Our study demonstrates that alpine lakes acted as a carbon sink over the last decade (Fig. 4), sequestering 6.7 Tg C yr−1 (95% CI: 2.4–10.8 Tg C yr−1). CO2 sequestration in alpine large lakes determined the magnitude and direction of carbon exchange between alpine lakes and the atmosphere. While small and midsize lakes acted as carbon sources, their contribution to total carbon exchanges in alpine lakes was limited. Even though climate warming is projected to reduce the mean carbon sequestration rate of alpine large alkaline lakes and increase carbon emissions from small lakes, the anticipated expansion of large lake areas would augment lakes’ total carbon sink (Fig. 4). Due to lake expansion, the regional carbon sink is projected to increase continuously through 2100 under the SSP1-2.6, whereas it is expected to decline under the SSP5-8.5, as higher warming rates substantially reduce the carbon sequestration rate of large alkaline lakes. Therefore, lake carbon exchange must be integrated into QTP carbon budget assessments to better constrain and predict future conditions in this climate-sensitive area.
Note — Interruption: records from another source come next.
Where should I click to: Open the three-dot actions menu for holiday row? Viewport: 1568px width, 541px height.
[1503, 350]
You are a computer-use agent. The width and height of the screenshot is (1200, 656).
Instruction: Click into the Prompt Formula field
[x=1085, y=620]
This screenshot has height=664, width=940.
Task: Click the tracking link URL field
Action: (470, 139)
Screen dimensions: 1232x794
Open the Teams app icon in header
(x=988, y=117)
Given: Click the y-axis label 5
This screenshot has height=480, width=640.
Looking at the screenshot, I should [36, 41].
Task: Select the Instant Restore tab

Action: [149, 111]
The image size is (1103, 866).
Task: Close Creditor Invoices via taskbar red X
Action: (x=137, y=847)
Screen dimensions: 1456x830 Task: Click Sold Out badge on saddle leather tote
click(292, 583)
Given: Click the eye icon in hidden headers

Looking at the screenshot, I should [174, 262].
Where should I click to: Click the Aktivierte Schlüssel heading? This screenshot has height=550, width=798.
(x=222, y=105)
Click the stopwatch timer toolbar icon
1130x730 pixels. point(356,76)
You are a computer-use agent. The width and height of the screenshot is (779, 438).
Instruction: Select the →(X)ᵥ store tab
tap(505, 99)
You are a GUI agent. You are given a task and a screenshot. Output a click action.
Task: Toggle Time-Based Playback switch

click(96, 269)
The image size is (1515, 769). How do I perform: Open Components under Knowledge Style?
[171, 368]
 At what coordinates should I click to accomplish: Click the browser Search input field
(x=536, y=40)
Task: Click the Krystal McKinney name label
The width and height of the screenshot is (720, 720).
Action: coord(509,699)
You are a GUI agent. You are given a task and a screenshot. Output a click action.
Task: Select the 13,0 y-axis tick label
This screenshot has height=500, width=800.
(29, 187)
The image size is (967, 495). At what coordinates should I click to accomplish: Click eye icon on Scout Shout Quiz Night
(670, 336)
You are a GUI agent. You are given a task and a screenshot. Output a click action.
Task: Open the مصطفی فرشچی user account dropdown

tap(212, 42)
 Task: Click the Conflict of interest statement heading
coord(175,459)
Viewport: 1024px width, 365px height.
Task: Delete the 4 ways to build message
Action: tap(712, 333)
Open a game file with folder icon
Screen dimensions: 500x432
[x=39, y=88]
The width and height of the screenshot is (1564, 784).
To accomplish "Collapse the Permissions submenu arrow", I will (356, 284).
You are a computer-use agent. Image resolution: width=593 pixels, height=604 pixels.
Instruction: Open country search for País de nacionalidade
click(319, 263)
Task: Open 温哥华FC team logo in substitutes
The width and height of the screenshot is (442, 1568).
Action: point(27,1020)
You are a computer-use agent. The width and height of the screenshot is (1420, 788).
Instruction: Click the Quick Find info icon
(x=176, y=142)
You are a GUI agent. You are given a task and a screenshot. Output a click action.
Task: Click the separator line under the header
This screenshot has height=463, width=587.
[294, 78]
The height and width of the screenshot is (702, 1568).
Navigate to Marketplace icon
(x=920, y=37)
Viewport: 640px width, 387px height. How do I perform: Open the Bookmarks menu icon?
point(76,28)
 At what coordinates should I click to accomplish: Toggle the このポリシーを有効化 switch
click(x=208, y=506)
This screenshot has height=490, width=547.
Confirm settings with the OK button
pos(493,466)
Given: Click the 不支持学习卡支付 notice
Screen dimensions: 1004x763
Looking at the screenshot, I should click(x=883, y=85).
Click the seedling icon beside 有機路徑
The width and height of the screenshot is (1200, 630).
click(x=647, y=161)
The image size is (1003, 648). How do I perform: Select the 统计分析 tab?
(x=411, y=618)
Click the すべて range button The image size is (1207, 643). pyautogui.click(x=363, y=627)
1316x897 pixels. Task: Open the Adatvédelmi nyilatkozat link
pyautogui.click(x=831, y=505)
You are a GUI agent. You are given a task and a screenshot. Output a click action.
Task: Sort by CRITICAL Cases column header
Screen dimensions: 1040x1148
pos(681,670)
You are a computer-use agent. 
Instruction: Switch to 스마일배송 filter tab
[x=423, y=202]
Fig. 4: Diagram illustrating the carbon exchange of alpine lakes over the last decade and 2100 under the SSP2-4.5 scenario, as well as the impacts of lake expansion on the regional carbon sink.
Fig. 4: Diagram illustrating the carbon exchange of alpine lakes over the last decade and 2100 under the SSP2-4.5 scenario, as well as the impacts of lake expansion on the regional carbon sink.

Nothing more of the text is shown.